Richard Palethorpe <rpalethorpe@suse.de> wrote:


> > --- a/testcases/kernel/syscalls/madvise/madvise06.c
> > +++ b/testcases/kernel/syscalls/madvise/madvise06.c
> > @@ -164,7 +164,7 @@ static int get_page_fault_num(void)
> >
> >  static void test_advice_willneed(void)
> >  {
> > -     int loops = 50, res;
> > +     int loops = 100, res;
> >       char *target;
> >       long swapcached_start, swapcached;
> >       int page_fault_num_1, page_fault_num_2;
> > @@ -202,23 +202,32 @@ static void test_advice_willneed(void)
> >               "%s than %ld Kb were moved to the swap cache",
> >               res ? "more" : "less", PASS_THRESHOLD_KB);
> >
> > -
> > -     TEST(madvise(target, PASS_THRESHOLD, MADV_WILLNEED));
> > +     loops = 100;
> > +     SAFE_FILE_LINES_SCANF("/proc/meminfo", "SwapCached: %ld",
> &swapcached_start);
> > +     TEST(madvise(target, pg_sz, MADV_WILLNEED));
> >       if (TST_RET == -1)
> >               tst_brk(TBROK | TTERRNO, "madvise failed");
> > +     do {
> > +             loops--;
> > +             usleep(100000);
> > +             if (stat_refresh_sup)

__Given entries__:
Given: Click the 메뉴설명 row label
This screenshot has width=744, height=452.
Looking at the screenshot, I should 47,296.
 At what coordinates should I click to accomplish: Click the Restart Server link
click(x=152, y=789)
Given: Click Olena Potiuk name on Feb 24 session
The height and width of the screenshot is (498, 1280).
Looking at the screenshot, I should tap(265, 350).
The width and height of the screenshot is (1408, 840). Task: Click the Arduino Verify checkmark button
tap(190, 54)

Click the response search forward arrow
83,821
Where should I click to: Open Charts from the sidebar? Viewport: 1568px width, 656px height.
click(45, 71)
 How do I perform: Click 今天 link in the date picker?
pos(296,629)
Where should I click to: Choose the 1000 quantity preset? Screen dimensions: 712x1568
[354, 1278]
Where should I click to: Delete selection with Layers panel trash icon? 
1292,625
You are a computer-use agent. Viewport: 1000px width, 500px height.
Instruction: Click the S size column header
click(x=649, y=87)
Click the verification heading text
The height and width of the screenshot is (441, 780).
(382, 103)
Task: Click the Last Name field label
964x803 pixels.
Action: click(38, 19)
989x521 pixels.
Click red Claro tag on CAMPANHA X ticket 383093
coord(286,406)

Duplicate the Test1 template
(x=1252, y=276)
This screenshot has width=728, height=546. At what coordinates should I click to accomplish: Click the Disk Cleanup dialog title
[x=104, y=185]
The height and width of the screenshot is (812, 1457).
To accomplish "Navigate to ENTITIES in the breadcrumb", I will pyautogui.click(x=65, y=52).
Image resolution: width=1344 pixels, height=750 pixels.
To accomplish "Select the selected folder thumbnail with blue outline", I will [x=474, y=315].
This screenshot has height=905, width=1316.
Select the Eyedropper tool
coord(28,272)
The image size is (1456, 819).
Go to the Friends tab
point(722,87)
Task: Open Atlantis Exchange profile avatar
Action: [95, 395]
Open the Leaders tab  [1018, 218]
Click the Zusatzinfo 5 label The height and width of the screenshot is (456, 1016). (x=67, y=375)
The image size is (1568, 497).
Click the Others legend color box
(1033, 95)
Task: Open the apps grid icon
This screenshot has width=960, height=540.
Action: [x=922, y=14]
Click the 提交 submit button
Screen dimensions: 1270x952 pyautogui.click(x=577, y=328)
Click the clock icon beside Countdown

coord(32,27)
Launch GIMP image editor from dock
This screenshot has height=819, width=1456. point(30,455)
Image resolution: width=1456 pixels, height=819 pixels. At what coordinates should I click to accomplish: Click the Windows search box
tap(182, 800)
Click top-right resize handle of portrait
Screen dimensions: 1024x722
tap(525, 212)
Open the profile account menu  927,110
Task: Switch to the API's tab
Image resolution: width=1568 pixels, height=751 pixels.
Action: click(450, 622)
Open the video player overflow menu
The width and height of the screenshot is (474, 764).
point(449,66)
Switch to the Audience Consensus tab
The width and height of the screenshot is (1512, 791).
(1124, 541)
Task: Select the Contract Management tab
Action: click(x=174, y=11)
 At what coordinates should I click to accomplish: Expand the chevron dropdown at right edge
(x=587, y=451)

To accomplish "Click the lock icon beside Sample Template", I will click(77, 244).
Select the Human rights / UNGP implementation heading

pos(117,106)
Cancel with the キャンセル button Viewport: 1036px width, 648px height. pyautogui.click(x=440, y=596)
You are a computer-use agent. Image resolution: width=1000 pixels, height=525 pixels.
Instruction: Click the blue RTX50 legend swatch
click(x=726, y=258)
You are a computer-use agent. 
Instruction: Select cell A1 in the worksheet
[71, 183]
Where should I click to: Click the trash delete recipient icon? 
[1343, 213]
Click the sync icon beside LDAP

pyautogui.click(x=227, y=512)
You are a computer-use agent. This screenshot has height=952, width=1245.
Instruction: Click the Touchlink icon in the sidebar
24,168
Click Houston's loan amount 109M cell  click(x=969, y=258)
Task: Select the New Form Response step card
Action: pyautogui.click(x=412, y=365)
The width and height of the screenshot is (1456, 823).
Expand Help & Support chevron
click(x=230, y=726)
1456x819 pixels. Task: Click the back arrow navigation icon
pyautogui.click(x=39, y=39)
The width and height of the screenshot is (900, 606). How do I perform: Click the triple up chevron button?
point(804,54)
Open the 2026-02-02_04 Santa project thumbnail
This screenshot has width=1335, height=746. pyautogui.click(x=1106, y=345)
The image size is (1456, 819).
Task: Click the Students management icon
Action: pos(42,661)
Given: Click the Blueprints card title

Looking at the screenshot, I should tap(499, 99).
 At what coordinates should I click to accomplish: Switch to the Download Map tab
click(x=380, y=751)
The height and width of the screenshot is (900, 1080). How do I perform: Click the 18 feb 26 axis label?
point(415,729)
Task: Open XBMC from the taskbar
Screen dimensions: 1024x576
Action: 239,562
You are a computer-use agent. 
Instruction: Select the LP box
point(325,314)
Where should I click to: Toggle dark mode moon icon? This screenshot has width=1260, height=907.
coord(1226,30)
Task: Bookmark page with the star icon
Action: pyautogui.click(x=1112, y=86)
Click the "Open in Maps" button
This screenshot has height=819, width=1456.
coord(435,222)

__Set tasks__:
(a) In the patch excerpt, what new value does the patch give the loops variable in test_advice_willneed?
(b) Reproduce the patch excerpt word for word, starting with "Richard Palethorpe <rpalethorpe@suse.de>" and going on through "static int get_page_fault_num(void)".
(c) List every variable declared in the declaration lines of test_advice_willneed shown in the patch excerpt.

__Solutions below__:
(a) 100

(b)
Richard Palethorpe <rpalethorpe@suse.de> wrote:


> > --- a/testcases/kernel/syscalls/madvise/madvise06.c
> > +++ b/testcases/kernel/syscalls/madvise/madvise06.c
> > @@ -164,7 +164,7 @@ static int get_page_fault_num(void)

(c) loops, res, target, swapcached_start, swapcached, page_fault_num_1, page_fault_num_2